The animation isn’t spectacular, but it gets the job done and fits the larger aesthetic of the show and genre. Fight scenes are usually brief but frequently look pretty damn cool, and the sound track does its duty well. This season’s OP and ED are both quite good, with the OP song being a real banger and the ED’s CGI fistfight looking nifty, even if they decided to have Mary twerking in the background for some reason (seriously Madhouse, what the hell?).

In the end, No Guns Life’s second season is all of what made season one a standout but more focused and with more depth to the storytelling. If you haven’t jumped onto this cyber-train yet, we suggest you do so immediately. Oh, and don’t forget: GUN. FOR. A. HEAD.

Re:ZERO -Starting Life in Another World- Season 2

Genre(s): Action, Adventure, Drama, Fantasy, Isekai, Mystery, Psychological

Where to Watch: Crunchyroll

Spoiler-free Synopsis

After multiple grueling attempts, Natsuki Subaru, along with his friends and allies, manage to overcome the greatest threats they have met so far. The peace they fought so hard for is short lived, however, as new foes reveal themselves and cause new turmoil in their wake. Now, Natsuki must face trials and tribulations that not even his unique powers can handle easily.

Why You Should Be Watching

In 2016, Re:ZERO took the anime world by storm, ending up one of the year’s biggest hits and a crown jewel of the isekai genre.. The wait for the next season has been a painful one for fans ever since the first season ended with one of the biggest cliffhangers anime has seen in years. We are ecstatic to say that it has been worth the wait and then some, as Re:ZERO Season 2 has the series on the warpath to reclaim its crown.

Since the first season got much of the worldbuilding and lore out of the way, Season 2 has turned inwards, focusing more heavily on character building. Not only does Subaru continue his gradual improvement over the course of all that he goes through but supporting characters such as Otto, Beatrice, and Crusch get fleshed out in some genuinely surprising ways that they never would have been in a weaker series. Re:ZERO Season 2 doesn’t just rest there, however, as it further bolsters the great roster of characters with new villains and allies, many of whom have instantly become fan favorites, such as the character Frederica, who was previously seen in a flashback but finally makes her grand debut.

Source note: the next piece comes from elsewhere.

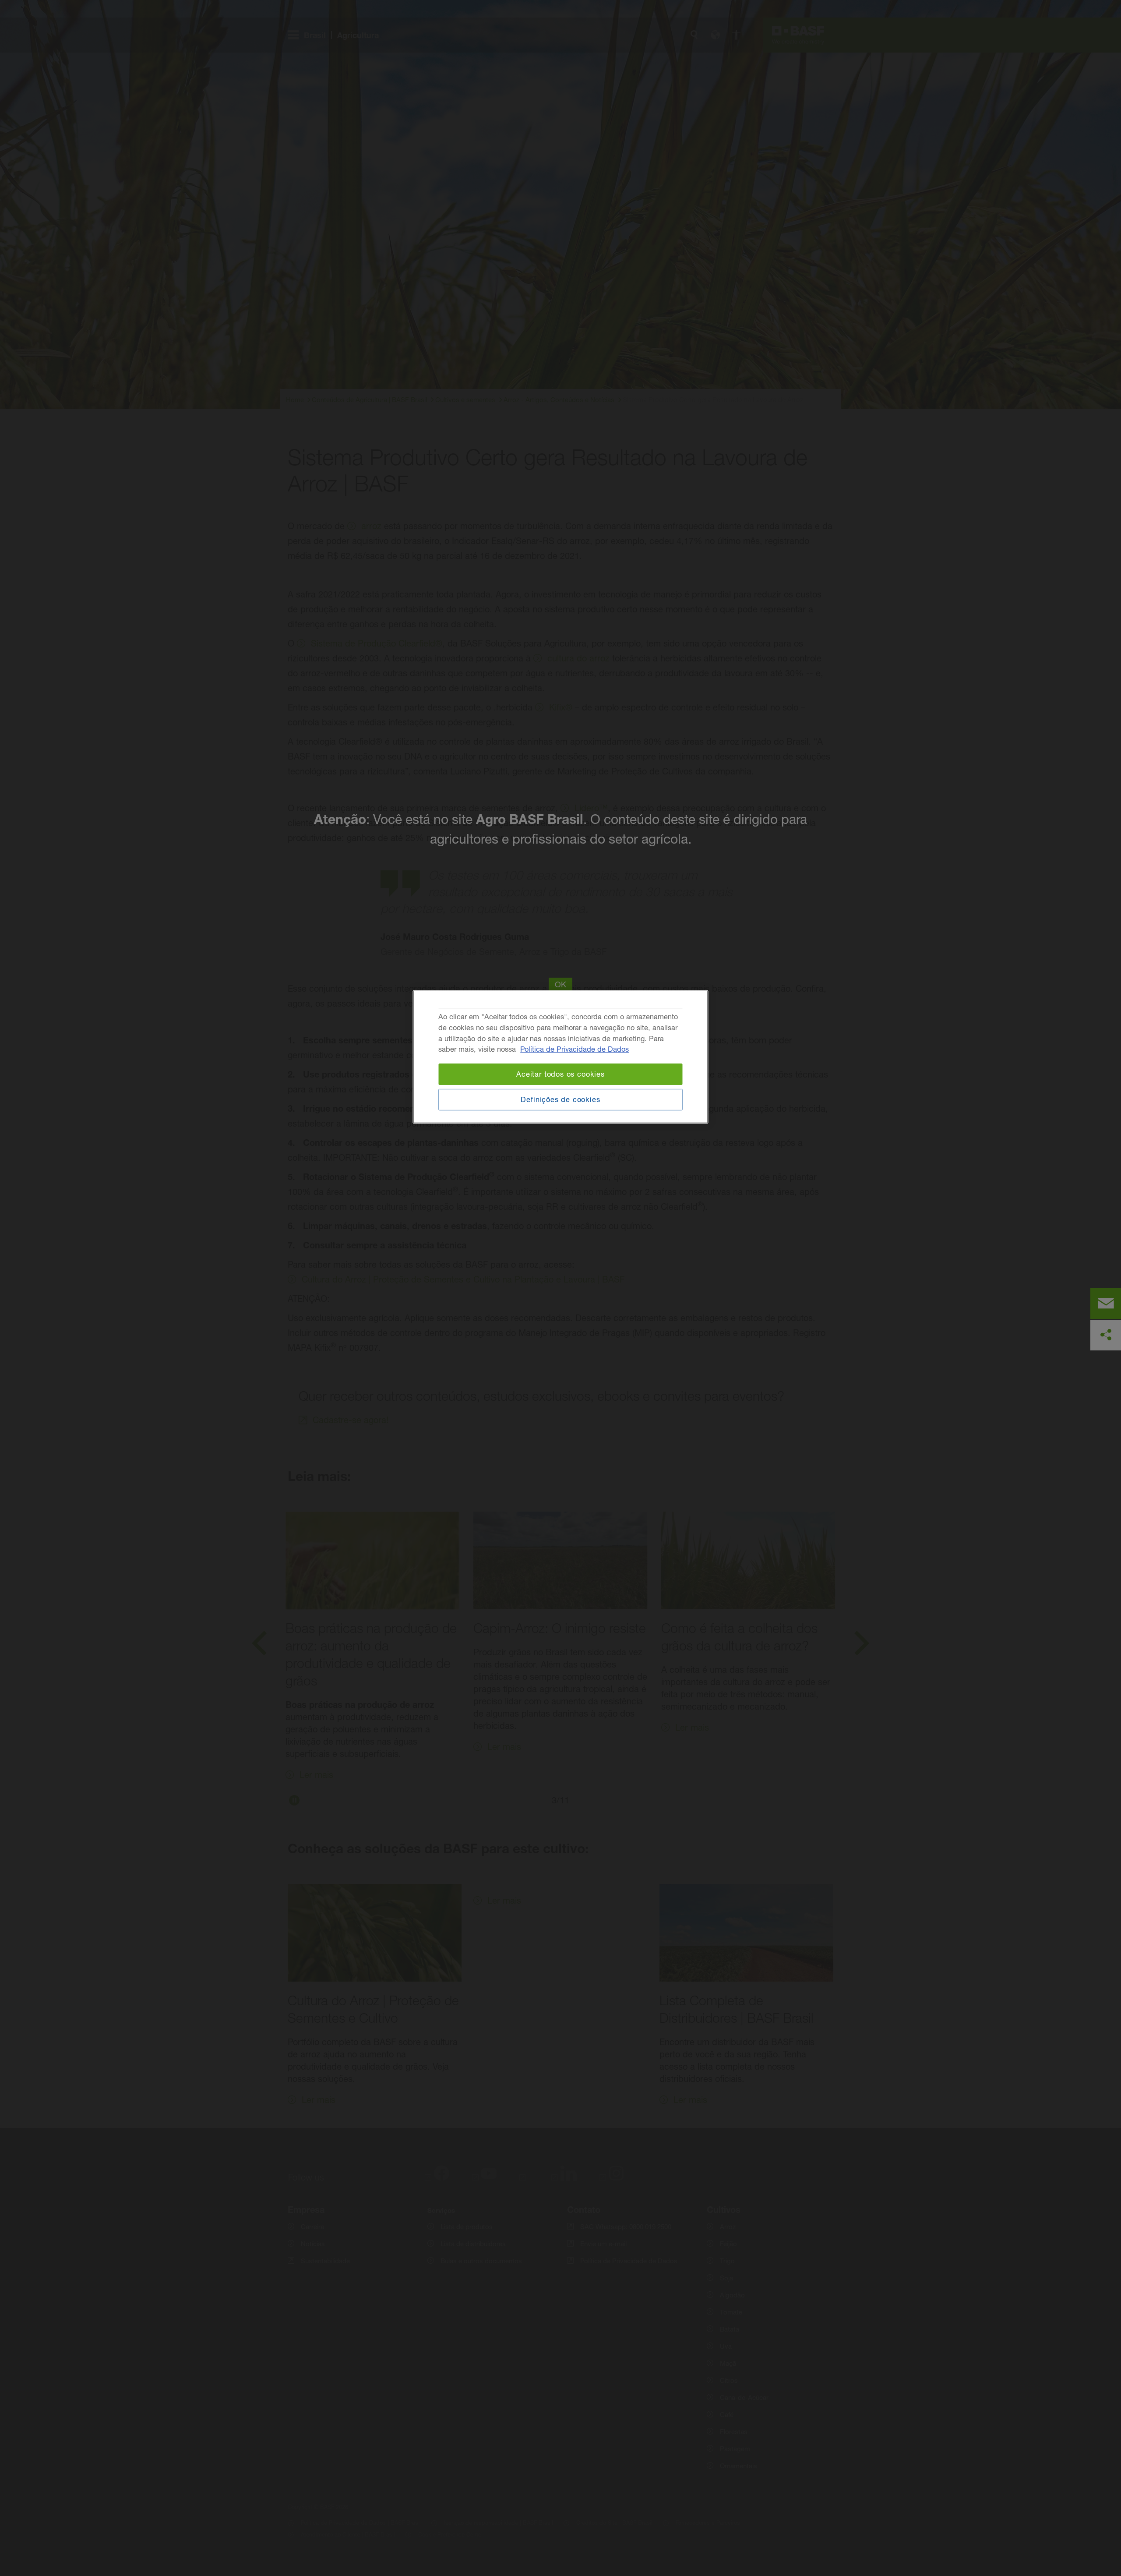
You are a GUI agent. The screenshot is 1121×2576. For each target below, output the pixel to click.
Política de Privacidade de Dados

Of course, one of the key things that makes Re:ZERO so fascinating is the various mysteries and traumatic events that become a puzzle for Subaru, with his unique abilities, to solve. Needless to say, season two also delivers on this front in spectacular ways. The way this season implements these challenges is invigorating and keeps both Subaru and the audience on their toes with every twist and turn. Isekai stories have exploded, for better or worse, in the years since the first season came out, but Re:ZERO Season 2 is proving to yet again be a fantastic reminder of what isekai can deliver at its best.